- [Stated goal]:
Reproduce verbatim the portion of the entries that begins with the line containing "You are a computer-use agent. Screen" and ends with the line containing "Looking at the screenshot, I should tap(260, 128).", both of those lines included.

- [Material for this exercise]:
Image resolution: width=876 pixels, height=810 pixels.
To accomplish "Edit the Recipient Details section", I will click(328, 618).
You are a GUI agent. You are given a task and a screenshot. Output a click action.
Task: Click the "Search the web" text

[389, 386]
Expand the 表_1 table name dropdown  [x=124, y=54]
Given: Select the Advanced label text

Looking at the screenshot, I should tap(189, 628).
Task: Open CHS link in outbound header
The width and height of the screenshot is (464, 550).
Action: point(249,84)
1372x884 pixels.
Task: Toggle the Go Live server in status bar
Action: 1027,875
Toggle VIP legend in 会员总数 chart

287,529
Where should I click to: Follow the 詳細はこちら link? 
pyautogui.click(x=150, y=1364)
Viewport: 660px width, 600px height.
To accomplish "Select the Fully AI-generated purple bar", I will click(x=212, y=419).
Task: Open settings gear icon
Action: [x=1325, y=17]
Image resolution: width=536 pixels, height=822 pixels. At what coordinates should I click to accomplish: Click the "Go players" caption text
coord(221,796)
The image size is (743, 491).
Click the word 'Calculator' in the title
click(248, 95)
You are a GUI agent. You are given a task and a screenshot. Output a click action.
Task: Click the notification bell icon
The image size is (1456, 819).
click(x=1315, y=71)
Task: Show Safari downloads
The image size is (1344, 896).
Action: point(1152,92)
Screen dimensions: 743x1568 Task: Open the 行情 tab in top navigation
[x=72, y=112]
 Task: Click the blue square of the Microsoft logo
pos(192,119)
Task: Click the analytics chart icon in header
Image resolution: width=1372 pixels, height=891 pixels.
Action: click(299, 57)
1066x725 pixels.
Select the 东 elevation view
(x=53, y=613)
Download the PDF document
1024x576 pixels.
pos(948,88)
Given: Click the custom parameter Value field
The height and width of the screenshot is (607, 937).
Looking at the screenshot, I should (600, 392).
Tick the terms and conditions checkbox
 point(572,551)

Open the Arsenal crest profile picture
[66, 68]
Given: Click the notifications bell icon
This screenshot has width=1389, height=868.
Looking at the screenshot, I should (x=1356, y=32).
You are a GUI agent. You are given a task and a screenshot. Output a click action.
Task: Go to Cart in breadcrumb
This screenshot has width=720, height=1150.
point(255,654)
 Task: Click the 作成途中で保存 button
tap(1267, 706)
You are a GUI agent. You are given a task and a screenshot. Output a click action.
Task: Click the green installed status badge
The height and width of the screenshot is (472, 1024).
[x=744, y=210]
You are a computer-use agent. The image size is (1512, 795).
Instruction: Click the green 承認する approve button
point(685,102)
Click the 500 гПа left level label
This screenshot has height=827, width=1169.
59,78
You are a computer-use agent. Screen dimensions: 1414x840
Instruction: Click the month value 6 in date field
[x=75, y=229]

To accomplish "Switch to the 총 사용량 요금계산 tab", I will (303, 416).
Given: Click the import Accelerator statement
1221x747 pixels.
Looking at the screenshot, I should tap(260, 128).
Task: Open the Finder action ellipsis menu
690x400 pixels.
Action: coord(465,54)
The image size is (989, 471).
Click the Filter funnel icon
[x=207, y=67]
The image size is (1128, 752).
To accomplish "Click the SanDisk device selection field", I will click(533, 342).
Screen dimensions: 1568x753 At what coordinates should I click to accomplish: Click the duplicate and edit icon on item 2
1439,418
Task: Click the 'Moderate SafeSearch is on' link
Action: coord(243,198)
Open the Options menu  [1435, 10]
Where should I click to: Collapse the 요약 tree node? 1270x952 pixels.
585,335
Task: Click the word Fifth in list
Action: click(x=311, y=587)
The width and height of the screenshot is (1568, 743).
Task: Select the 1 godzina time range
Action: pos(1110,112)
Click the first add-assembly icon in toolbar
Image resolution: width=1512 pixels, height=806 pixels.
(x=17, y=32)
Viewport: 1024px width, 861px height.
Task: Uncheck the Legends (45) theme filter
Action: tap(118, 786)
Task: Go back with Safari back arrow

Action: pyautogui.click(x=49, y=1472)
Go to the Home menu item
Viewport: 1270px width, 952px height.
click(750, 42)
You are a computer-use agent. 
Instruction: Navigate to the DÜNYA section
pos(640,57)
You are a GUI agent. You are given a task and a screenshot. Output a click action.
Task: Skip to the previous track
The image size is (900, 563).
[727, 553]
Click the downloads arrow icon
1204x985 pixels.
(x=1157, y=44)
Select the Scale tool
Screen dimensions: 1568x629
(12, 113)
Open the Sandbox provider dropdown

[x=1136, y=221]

- [Written solution]:
You are a computer-use agent. Screen dimensions: 1414x840
Instruction: Click the month value 6 in date field
[x=75, y=229]

To accomplish "Switch to the 총 사용량 요금계산 tab", I will (303, 416).
Given: Click the import Accelerator statement
1221x747 pixels.
Looking at the screenshot, I should tap(260, 128).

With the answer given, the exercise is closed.